::: EXTRAHIERTER TEXT :::

Die Taube auf dem Dach
Fast vier Jahrzehnte blieb der Debütspielfilm „Die Taube auf dem Dach“ von Iris Gusner, die ihr Filmhandwerk an der berühmten Moskauer Filmhochschule WGIK gelernt hat, der Öffentlichkeit nicht zugänglich. Die Geschichte dieses Films spiegelt auch ein Stück DDR-Kulturgeschichte. Iris Gusner (Szenarium, Drehbuch und Regie) porträtierte mit Linda Hinrichs, einer selbstbewussten Bauleiterin, ungeschminkt die Realität der Arbeitswelt im sozialistischen Teil Deutschlands, mit Menschen, die nicht so genormt sind wie die Plattenbauten, die sie errichten.
Die junge, attraktive Linda ist zuständig für Materialbeschaffung auf der Großbaustelle. Wenn‘s um diese Sache geht, setzt sie auch ihren weiblichen Charme ein. Aber bei der Liebe bleibt sie sachlich. Da ist einmal Daniel, ungestümer Student, der in den Ferien auf der Baustelle jobbt und seinen Visionen nachhängt: „Mich interessiert das Jahr 2000 und ihr lasst mich Sand schippen.“ Ihr gefällt seine Unangepasstheit, sie lässt sich auf die Liebe ein. Da ist aber auch noch der erfahrene Baubrigadier Hans Böwe, der sie umgarnt und ihr schließlich einen Heiratsantrag macht.

::: DATENSATZ :::

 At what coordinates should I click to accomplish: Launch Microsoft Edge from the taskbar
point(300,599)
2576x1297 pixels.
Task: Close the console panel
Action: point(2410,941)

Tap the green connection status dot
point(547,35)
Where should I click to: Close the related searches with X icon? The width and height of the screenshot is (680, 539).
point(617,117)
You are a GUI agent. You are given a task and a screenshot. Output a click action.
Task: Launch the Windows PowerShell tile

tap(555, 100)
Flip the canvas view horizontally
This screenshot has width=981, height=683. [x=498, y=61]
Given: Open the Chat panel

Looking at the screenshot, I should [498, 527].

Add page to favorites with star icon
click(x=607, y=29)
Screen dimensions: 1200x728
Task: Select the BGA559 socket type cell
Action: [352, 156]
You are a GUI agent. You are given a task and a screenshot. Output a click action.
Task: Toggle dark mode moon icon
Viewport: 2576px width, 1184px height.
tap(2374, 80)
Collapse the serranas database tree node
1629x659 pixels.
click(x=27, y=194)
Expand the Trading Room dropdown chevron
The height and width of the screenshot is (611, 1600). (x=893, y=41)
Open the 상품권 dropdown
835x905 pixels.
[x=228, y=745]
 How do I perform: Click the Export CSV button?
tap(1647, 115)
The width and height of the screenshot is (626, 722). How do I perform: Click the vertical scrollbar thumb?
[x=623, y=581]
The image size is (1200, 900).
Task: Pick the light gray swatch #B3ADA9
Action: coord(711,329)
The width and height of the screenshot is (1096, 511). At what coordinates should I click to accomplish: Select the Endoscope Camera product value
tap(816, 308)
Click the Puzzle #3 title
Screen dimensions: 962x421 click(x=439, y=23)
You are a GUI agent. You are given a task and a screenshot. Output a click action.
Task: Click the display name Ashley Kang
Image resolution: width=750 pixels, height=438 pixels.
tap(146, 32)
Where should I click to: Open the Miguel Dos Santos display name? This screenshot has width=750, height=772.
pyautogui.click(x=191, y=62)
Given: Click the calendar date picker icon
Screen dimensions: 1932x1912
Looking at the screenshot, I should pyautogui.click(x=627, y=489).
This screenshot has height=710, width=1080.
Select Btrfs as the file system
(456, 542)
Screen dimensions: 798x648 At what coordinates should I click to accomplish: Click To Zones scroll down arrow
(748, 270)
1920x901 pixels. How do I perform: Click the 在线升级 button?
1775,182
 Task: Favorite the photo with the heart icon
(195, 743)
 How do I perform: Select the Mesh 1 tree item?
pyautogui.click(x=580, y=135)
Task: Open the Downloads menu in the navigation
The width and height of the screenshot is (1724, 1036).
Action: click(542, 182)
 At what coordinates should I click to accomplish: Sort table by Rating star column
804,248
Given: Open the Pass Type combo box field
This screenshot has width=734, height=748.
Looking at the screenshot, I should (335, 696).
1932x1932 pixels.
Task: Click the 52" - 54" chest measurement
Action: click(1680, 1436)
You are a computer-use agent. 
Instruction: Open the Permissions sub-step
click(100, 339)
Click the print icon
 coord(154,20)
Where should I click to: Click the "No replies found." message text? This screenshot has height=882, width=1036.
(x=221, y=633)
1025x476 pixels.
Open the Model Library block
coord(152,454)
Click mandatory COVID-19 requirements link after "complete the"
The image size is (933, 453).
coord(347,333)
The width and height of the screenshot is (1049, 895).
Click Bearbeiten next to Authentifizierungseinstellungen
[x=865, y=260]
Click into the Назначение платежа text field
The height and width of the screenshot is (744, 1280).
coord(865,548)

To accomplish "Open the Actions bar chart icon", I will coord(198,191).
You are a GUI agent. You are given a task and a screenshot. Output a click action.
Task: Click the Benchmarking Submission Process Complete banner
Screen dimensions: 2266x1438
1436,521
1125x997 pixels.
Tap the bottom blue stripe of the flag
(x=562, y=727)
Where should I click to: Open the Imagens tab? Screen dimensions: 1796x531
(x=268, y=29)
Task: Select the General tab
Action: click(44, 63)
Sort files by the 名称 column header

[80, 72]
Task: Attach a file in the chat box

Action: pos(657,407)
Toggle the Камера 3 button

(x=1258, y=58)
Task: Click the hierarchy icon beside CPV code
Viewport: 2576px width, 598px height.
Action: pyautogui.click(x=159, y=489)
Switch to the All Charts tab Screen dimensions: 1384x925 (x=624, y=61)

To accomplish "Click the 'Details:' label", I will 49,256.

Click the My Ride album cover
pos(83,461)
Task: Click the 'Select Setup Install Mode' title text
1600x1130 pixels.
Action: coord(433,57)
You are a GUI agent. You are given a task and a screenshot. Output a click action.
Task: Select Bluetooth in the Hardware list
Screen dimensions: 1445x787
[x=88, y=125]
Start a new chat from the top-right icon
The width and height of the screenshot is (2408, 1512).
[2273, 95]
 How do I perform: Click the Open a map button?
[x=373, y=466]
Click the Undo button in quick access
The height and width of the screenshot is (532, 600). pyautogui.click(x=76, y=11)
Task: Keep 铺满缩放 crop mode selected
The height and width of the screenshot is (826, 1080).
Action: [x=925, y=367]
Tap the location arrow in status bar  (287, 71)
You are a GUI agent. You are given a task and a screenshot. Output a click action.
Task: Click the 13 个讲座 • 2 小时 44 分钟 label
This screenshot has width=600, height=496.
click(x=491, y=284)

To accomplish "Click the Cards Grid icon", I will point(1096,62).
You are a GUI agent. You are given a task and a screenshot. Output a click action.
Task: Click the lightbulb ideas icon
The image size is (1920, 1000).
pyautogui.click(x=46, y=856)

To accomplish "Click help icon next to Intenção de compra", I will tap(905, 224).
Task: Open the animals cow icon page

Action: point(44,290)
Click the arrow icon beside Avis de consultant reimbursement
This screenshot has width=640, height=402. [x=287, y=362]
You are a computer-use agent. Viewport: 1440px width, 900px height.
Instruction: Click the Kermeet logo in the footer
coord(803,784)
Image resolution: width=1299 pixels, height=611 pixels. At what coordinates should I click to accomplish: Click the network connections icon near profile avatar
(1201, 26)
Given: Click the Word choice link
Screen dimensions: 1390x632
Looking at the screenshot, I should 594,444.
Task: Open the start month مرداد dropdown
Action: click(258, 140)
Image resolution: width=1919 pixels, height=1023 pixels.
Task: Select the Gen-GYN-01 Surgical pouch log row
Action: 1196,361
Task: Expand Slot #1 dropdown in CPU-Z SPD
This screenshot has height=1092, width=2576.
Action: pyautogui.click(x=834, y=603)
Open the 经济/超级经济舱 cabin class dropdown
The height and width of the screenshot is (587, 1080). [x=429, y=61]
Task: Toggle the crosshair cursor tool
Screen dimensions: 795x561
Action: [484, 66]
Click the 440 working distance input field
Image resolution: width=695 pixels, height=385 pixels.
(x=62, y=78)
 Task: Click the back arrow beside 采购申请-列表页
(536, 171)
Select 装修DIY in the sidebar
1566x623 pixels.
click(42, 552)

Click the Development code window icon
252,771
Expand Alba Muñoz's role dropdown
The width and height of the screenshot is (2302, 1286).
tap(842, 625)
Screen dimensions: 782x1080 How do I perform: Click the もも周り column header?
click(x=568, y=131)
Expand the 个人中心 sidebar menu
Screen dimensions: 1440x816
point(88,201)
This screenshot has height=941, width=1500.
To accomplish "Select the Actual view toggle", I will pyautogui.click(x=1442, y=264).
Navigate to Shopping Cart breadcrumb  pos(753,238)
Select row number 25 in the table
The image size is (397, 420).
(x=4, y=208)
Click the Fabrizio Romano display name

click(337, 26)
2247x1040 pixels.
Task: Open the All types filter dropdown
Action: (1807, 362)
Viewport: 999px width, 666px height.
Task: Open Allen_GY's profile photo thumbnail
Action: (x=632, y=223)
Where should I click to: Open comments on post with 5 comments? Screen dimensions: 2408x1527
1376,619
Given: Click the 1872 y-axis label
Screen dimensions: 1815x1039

:::

> _AUFGABENSTELLUNG 1_
Ersetze im Filmtext „Daniel“ durch „Martin“ und gib dabei den Abschnitt wieder, der mit den Worten „Die junge, attraktive“ beginnt und mit „einen Heiratsantrag macht.“ endet.
> _AUFGABENSTELLUNG 2_
Führe den Text über den Film „Die Taube auf dem Dach“ im Anschluss an seinen letzten Satz weiter.
Für die Bearbeitung sind die Einträge ohne Belang.

> _SCHRIFTLICHE ANTWORT 1_
Die junge, attraktive Linda ist zuständig für Materialbeschaffung auf der Großbaustelle. Wenn‘s um diese Sache geht, setzt sie auch ihren weiblichen Charme ein. Aber bei der Liebe bleibt sie sachlich. Da ist einmal Martin, ungestümer Student, der in den Ferien auf der Baustelle jobbt und seinen Visionen nachhängt: „Mich interessiert das Jahr 2000 und ihr lasst mich Sand schippen.“ Ihr gefällt seine Unangepasstheit, sie lässt sich auf die Liebe ein. Da ist aber auch noch der erfahrene Baubrigadier Hans Böwe, der sie umgarnt und ihr schließlich einen Heiratsantrag macht.

> _SCHRIFTLICHE ANTWORT 2_
Linda wird das alles zu eng: „Meine Frau, deine Frau, du bist genau so ein Spießer wie alle anderen. Hast du mich gekauft, hast du mich bezahlt? Wer gibt dir überhaupt das Recht? Ich will mich nicht von äußeren Situationen zu Entscheidungen zwingen lassen. Ihr besauft euch, spielt den tragischen Helden …“ Diese Tragik der Männer, die oft und gern Lust und Frust in Alkohol ertränken, inszeniert Iris Gusner mit leichter Hand, ironischem Blick und Sympathie für alle ihre Protagonisten, die mit dem sozialen Wohnungsbau zu einer neuen, modernen Gesellschaft beitragen und an real existierende Grenzen stoßen, wo Sehnsüchte und Gefühle in Konflikt mit den großen Zielen geraten.
Die romantische Musik, oft von Tanzkapellen gespielt, gekoppelt mit arabischer Musik bei den Szenen, in denen Kollege Kerim aus dem Libanon ins Bild kommt, unterstreicht die Sinnlichkeit und Leichtigkeit des Films aus der Welt der Arbeit. Und das wurde dem Film zum Verhängnis. Iris Gusner wurde 1973 nach Vollendung ihres Films vorgehalten, dass sie ein verzerrtes Bild der DDR-Realität liefere und ausschließlich Menschen in der Krise zeige.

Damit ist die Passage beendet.